Synthesis of 1,3,4-oxadiazole derivatives via transition metal catalyzed cross-coupling and their biological evaluation as selective inhibitors of Ecto-nucleoside triphosphate diphosphohydrolase (NTPDase)-2,-3 and-8 inhibitors

Oxadiazole-based drugs, such as raltegravir, zibotentan, furamizole, and nesapidil exhibit the potential to act as neuraminidase inhibitors, ecto-nucleoside triphosphate diphosphohydrolase inhibitors, urease inhibitors, liver X receptor agonists, M4 receptor agonists, orexin type-2 receptor agonists, SSTR5 antagonists, and S1P1 receptor modulators.
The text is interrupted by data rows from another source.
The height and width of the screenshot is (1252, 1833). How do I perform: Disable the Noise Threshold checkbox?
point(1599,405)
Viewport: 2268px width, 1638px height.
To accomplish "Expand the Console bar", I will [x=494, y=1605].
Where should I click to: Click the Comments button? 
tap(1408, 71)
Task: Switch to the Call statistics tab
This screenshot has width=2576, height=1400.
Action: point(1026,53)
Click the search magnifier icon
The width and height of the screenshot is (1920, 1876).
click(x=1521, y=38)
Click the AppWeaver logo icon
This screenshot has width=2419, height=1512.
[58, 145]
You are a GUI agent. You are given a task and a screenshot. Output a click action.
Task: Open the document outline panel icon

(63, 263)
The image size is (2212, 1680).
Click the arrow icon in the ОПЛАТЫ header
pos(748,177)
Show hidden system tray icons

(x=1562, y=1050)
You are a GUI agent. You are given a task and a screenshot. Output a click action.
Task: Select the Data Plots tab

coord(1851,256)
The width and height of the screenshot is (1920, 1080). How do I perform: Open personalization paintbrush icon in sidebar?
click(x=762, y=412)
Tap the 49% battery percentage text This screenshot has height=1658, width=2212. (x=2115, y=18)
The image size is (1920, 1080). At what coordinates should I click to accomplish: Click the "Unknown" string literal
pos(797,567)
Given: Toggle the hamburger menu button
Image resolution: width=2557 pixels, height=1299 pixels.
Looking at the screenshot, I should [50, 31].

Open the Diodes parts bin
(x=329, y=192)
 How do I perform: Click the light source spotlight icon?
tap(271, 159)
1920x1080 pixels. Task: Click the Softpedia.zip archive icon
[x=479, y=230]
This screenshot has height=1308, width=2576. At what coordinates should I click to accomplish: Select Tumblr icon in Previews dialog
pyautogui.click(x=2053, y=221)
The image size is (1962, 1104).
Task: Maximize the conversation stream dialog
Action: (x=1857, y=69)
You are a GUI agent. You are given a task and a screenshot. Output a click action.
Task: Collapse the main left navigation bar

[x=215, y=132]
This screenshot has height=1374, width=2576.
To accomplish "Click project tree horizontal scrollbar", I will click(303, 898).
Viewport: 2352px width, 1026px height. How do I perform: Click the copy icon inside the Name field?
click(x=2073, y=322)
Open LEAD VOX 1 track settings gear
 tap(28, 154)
In the present study, Suzuki, Heck, Sonogashira, and Goldberg cross-coupling were employed to synthesize 1,3,4-oxadiazole derivatives from iodophenyloxadiazole and various coupling partners. The ectonucleotidases have been associated with various health disorders such as cancer, chronic renal failure, diabetes, hypertension, and hypercholesterolemia. The ability of the synthesized oxadiazole-based compounds to minimize the enzyme activity was examined against h-NTPDase2, hNTPDase3, and h-NTPDase8 at 100 mu M concentrations. As a result, compound 3f was identified as the most potent inhibitor of h-NTPDase2, which presented the IC50 of 0.25 +/- 0.21 mu M. Compound 3d exhibited a significant inhibition of h-NTPDase3 (IC50 = 1.27 +/- 0.08 mu M) whereas, the compound 4c was the most active and selective inhibitor of the isozyme h-NTPDase8 (IC50 = 0.18 +/- 0.01 mu M). Molecular docking studies of the most potent and selective inhibitors validated the in vitro findings, providing insights into their binding interactions.